Teaching for Understanding (TfU): How do we learn to understand and what are the implications of this process for our teaching and student learning?
This workshop will invite participants to explore a series of questions devised by the Project Zero Team at the Harvard Graduate School of Education to elicit the nature of learning to understand and its implications for teaching and learning. The process of answering the questions begins to open up assumptions we make about teaching, learning and assessment and, hence, also frames research about teaching and learning. The three questions are asked sequentially as follows:
What do you understand really well?
How did you develop that understanding?
How do you know you understand your chosen topic?
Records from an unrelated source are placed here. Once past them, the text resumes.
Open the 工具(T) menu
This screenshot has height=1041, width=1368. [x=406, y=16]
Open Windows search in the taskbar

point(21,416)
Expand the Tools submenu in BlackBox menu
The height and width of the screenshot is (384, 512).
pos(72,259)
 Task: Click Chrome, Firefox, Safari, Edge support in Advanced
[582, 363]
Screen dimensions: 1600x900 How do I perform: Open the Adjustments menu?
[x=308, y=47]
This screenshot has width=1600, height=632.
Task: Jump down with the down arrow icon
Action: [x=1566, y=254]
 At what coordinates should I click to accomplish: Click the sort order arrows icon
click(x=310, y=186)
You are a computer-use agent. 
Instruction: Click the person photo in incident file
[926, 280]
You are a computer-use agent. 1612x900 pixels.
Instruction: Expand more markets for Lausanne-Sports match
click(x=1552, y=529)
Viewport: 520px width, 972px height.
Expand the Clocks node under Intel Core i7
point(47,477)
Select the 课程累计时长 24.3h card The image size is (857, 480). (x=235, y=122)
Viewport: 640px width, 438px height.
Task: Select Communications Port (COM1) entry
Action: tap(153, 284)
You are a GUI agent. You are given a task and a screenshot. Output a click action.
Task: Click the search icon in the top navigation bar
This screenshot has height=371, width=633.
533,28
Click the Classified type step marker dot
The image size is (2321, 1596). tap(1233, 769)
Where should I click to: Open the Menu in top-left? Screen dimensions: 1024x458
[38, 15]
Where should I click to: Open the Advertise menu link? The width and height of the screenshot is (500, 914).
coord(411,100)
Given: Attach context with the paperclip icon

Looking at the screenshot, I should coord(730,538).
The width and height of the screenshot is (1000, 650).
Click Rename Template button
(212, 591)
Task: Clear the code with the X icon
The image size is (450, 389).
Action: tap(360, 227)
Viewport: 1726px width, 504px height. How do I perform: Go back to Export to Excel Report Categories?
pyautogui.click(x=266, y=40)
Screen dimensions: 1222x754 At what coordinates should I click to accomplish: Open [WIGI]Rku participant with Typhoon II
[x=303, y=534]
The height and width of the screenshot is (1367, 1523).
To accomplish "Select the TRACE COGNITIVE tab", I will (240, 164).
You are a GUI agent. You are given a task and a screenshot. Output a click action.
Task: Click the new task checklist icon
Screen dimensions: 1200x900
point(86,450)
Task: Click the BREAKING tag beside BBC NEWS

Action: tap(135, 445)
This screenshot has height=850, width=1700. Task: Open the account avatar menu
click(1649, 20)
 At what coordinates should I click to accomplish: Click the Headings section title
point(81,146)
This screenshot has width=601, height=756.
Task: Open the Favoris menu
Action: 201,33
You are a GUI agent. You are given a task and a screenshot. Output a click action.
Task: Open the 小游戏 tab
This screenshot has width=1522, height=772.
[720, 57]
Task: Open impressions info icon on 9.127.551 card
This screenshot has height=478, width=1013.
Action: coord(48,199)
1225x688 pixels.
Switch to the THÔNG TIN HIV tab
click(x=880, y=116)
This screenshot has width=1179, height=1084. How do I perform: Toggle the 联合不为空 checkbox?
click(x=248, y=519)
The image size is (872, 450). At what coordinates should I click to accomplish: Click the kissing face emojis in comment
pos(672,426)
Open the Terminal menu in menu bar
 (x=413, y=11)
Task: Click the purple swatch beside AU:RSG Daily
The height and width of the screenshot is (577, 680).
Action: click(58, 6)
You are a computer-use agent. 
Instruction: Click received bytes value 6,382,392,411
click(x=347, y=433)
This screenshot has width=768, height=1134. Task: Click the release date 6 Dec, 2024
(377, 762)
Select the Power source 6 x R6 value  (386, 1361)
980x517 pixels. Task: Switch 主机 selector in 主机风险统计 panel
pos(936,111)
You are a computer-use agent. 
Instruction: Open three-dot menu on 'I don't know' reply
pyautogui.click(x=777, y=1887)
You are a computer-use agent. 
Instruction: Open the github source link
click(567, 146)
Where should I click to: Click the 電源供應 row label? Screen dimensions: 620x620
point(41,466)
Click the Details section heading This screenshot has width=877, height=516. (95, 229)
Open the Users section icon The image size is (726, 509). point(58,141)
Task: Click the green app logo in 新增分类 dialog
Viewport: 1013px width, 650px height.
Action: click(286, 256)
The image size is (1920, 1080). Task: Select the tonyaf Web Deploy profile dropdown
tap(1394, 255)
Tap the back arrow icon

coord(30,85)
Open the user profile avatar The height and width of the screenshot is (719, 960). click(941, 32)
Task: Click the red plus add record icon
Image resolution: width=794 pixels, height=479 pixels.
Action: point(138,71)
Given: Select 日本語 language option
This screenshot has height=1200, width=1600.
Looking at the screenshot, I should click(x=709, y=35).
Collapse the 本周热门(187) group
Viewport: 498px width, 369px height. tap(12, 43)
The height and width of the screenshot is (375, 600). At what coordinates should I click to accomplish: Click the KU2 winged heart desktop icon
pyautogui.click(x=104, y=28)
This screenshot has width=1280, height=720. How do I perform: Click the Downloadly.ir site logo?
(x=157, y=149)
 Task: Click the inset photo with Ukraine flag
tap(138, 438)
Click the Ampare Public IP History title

The workshop will then explore the findings of participants regarding these questions and will pose further questions to chart the process of learning to understand. Sample questions in this phase of the workshop include:
In what way does learning in the `real world¿ contrast with college classroom learning? What do your answers to the TfU questions tell you about successful student learning/understanding?
What are the implications of the TfU exercise for your teaching and student learning?
The final phase of the workshop will then consider how participants might begin to take a teaching/learning for understanding approach to a selected text/topic in the light of what has been learnt in exploring the TfU exercise. The concept of a variety of Entry Points to learning, as embedded in a Multiple Intelligences approach to teaching and learning, may be invoked at this point in the workshop to develop and harness learning. (244 words)
The workshop will draw on disciplinary and international perspectives.